Nato ad Artá, nell’isola di Mallorca, il 16 gennaio 1811, sesto di sette figli di Miguel Gili Lliteras e Antonia Vives Artigues, lo stesso giorno fu battezzato nella chiesa parrocchiale di Son Servera, intitolata a San Giovanni Battista. A nove anni, il 25 aprile 1820, ricevette il sacramento della Confermazione. Dopo gli studi, effettuati prima presso la scuola conventuale dei Francescani di Artà, poi presso il Collegio di Nostra Signora della Sapienza a Palma de Mallorca, si iscrisse nel 1826 alla Università Lulliana di Palma. Sentendosi chiamato alla vita sacerdotale, l’anno successivo entrò nel Seminario Conciliare di San Pietro della stessa città e venne ordinato sacerdote il 4 aprile 1835 nel Palazzo Vescovile dell’isola di Ibiza.
Dal 1835 al 1840, svolse il ministero pastorale come viceparroco nella parrocchia di San Giacomo in Palma de Mallorca e, dal 1840 al 1844, nella parrocchia della Santa Croce. In considerazione del suo spirito accogliente e caritativo, rivolto particolarmente verso l’infanzia abbandonata, nello stesso anno, venne nominato priore della casa degli esposti o brefotrofio e, nel 1852, direttore della stessa istituzione, dove venivano assistiti da 250 a 500 bambini. Durante il suo servizio, migliorò molto le condizioni della casa, curò la buona amministrazione dell’istituto e mise in atto ogni iniziativa per conseguire in modo ottimale l’educazione e la formazione degli assistiti.
Svolgendo tale compito, nacque nel Servo di Dio l’idea di dare vita a una particolare associazione assistenziale. Sentendosi attratto dalla spiritualità agostiniana, egli diede vita nel corso del 1858 al primo nucleo della Congregazione delle “Agostiniane Suore dell’Aiuto”, per le quali stese il 4 dicembre 1858 un Regolamento, che fu approvato il 15 gennaio 1859 dal vescovo di Palma de Mallorca, Mons. Miguel Salvá Munar. Due giorni dopo ottenne, per le stesse religiose, l’affiliazione al Terz’Ordine di Sant’Agostino.
Le Suore, sotto la guida del Fondatore, si dedicavano all’educazione e alla formazione umana e religiosa dei bambini, all’assistenza dei poveri, degli anziani, degli ammalati negli ospedali, con una predilezione per gli infermi di mente e delle persone colpite dal colera nel 1865. Negli anni successivi e fino alla morte il Servo di Dio dedicò particolare cura e attenzione alla formazione spirituale e religiosa delle Suore, accompagnando con grande attenzione anche le prime comunità e l’espansione e il consolidamento della Famiglia religiosa da lui fondata.
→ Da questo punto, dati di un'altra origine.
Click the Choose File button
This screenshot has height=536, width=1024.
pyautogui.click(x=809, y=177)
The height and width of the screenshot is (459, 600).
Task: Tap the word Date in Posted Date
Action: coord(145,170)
Nel 1860 venne nominato Direttore dell’Ospedale di Palma e, nel 1883, canonico della Cattedrale di Palma, dove promosse in modo particolare il culto al Sacro Cuore di Gesú, istituendo tra l’altro la pia pratica delle Quarantore.
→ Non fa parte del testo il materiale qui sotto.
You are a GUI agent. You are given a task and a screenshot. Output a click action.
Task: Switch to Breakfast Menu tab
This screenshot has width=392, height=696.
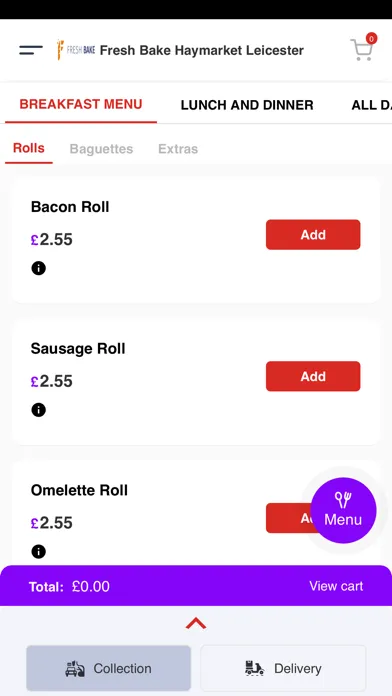(x=81, y=104)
Dopo aver vissuto gli ultimi anni nella sofferenza per motivi di salute ed aver ricevuto il viatico il 31 agosto 1894, si spense serenamente l’11 settembre 1894, all’età di 83 anni, assistito dai medici e dalle Agostiniane del Amparo.
La centralità cristologica, con riferimento permanente al Cuore di Cristo, la veracità nel manifestare sempre la verità ad ogni livello e la carità che dilata il cuore verso Dio e verso i fratelli indifesi sono i tratti più caratteristici della sua spiritualità, profondamente agostiniana.
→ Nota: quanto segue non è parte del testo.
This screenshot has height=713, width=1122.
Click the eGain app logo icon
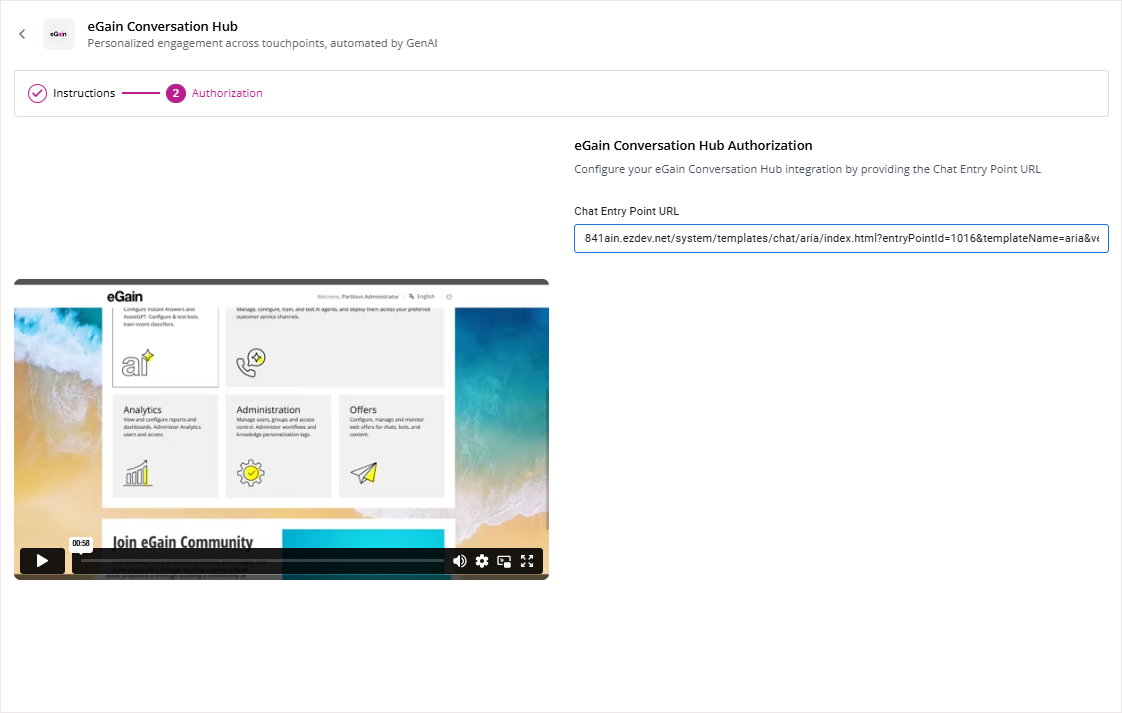tap(59, 34)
Il Servo di Dio ha trasmesso il suo amore filiale per Maria, la Madre che conduce a suo Figlio Gesù, che sempre consola e apre orizzonti alla carità senza limiti.
In virtù della fama di santità e di segni di cui ha goduto il Servo di Dio in vita e dopo la morte, si è aperta la sua Causa di beatificazione e canonizzazione.
L’Inchiesta diocesana si è svolta presso la Curia ecclesiastica di Palma di Mallorca dal 9 giugno 1991 al 22 novembre 1992. La validità giuridica è stata riconosciuta dal Dicastero delle Cause dei Santi con decreto del 20 aprile 1994. Preparata la Positio, essa fu sottoposta all’esame del Congresso Peculiare dei Consultori Teologi il 12 gennaio 2023. I Padri Cardinali e Vescovi, riuniti nella Sessione Ordinaria del 23 gennaio 2024 hanno riconosciuto che il Servo de Dio ha esercitato in modo eroico le virtù teologali, cardinali ed annesse.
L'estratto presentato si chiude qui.